Em 2003, B, residente do Interior da China, casou-se com C e teve uma filha. C faleceu em 2015 por doença. Em 2016, B encontrou-se com A, residente de Macau (seu antigo colega de escola primária), tendo eles trocado números de telefone e de WeChat. Posteriormente, A e B acordaram em ajudar B a obter o Bilhete de Identidade de Residente de Macau mediante casamento falso, tendo registado o casamento em Jiangmen em 2018 e obtido a certidão de casamento. De facto, A e B não tinham vontade de contrair casamento nem de viver juntos, pretendendo apenas requerer a fixação de residência em Macau para B com fundamento na reunião conjugal. Realizado o registo, A continuou a viver em Macau e B ficou no Interior da China. Em 2019, A apresentou à Direcção dos Serviços de Identificação o requerimento de alteração do estado civil, declarando B como seu cônjuge e anexando a cópia da certidão de casamento acima referida como comprovativo da relação conjugal dos dois. Em 2022, B apresentou dois requerimentos de autorização de residência junto do Corpo de Polícia de Segurança Pública de Macau, pedindo a autorização de residência em Macau para si e para a sua filha, respectivamente, com fundamento na reunião conjugal e na reunião de madrasta e filha. No mesmo ano, A e B entregaram à autoridade a cópia da referida certidão de casamento e a declaração de manutenção da relação conjugal / união de facto assinada por ambos, na qual declararam que mantinham a relação matrimonial legal e coabitavam. No entanto, após a verificação dos dados de migração e uma investigação profunda, o CPSP descobriu que era falsa a relação conjugal entre os dois, tendo revelado posteriormente o caso. O Ministério Público deduziu acusação contra A e B. Após o julgamento, o Tribunal Judicial de Base condenou A e B, pela prática, na co-autoria material, de um “crime de simulação e invocação de certos actos jurídicos para obtenção de autorizações”, p. e p. pelo art.º 78.º da Lei n.º 16/2021, respectivamente, na pena de 2 anos e 6 meses de prisão, suspensa na sua execução por 3 anos.

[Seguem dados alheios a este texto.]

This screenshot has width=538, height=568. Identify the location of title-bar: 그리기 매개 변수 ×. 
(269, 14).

Inconformados, recorreram A e B para o Tribunal de Segunda Instância, alegando que a decisão do Tribunal a quo padecia dos vícios de erro notório na apreciação da prova e de erro na aplicação da lei.

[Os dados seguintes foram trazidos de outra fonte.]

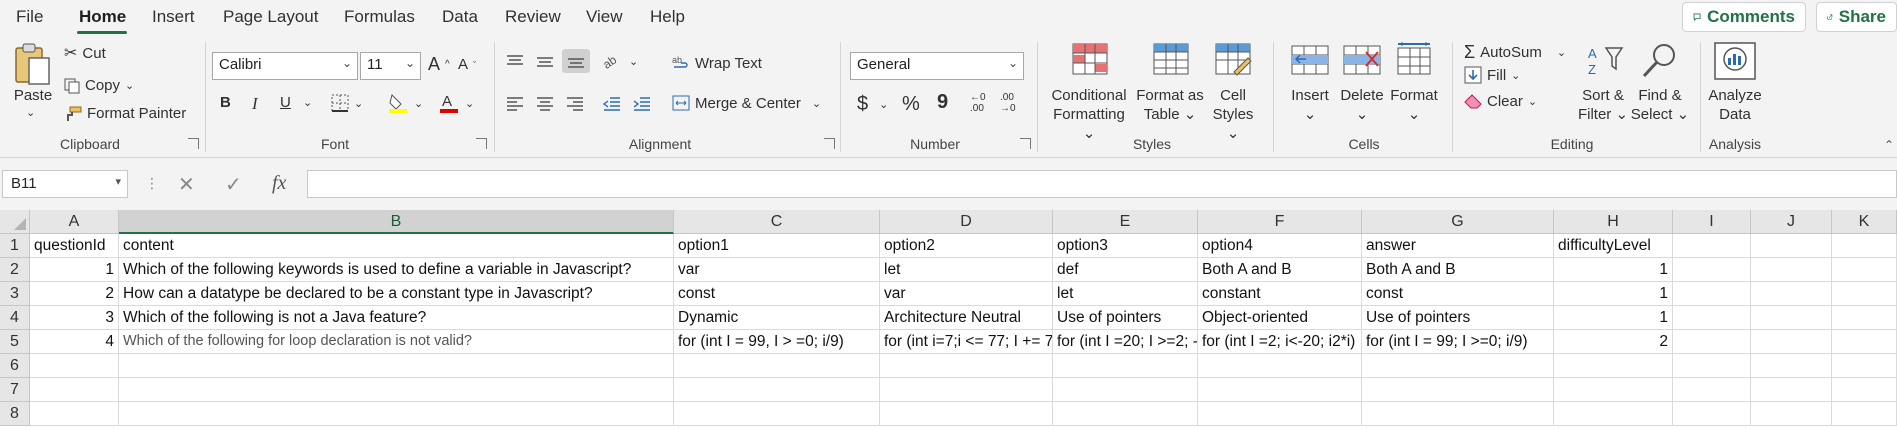 This screenshot has height=430, width=1897. I want to click on cell-a4: 3, so click(74, 318).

O Tribunal Colectivo do Tribunal de Segunda Instância conheceu do caso. Indicou o Tribunal Colectivo que os recorrentes apresentaram a versão dos factos relativa às provas nos autos apenas com base nas suas análises e opiniões pessoais, o que, porém, não impedia o Tribunal a quo de formar a sua convicção conforme as regras da experiência comum e o senso comum. Entendeu o Tribunal Colectivo que da análise sintética das provas resultou que os sentimentos e as relações entre os dois recorrentes eram anormais e distantes, a comunicação entre os dois se concentrava em ajudar B a obter o direito de residência, esta sensação de estranheza e distância não se coadunava com a forma de convívio dos cônjuges chineses invocada por eles, na realidade também faltava vestígio da vivência em comum dos cônjuges em geral, por isso, a convicção do Tribunal a quo não violou nenhuma regra da experiência comum ou senso comum. Quanto à alegação dos recorrentes do erro na aplicação da lei, no sentido de que as provas em causa não satisfaziam os requisitos constitutivos do crime previsto no art.º 78.º da Lei n.º 16/2021 e era violado o princípio in dubio pro reo, entendeu o Tribunal Colectivo que os recorrentes se limitavam a salientar a falta de prova directa a demonstrar o acordo de casamento falso ou a troca de interesses entre eles resultante da celebração do casamento falso, no entanto, o Tribunal a quo já deu uma fundamentação pormenorizada sobre isso, nem merecia censura a convicção, pelo que era evidente a inexistência de dúvida ou vício. Após a análise, o Tribunal Colectivo entendeu que as condutas dos dois recorrentes preencheram completamente os requisitos constitutivos do crime em causa e os factos dados como provados eram suficientes para constituir o crime imputado, não existindo margem de absolvição.
Face ao exposto, acordaram no Tribunal Colectivo do TSI em negar provimento ao recurso, mantendo-se a decisão do Tribunal a quo.
Cfr. Acórdão do Tribunal de Segunda Instância no Processo n.º 198/2025.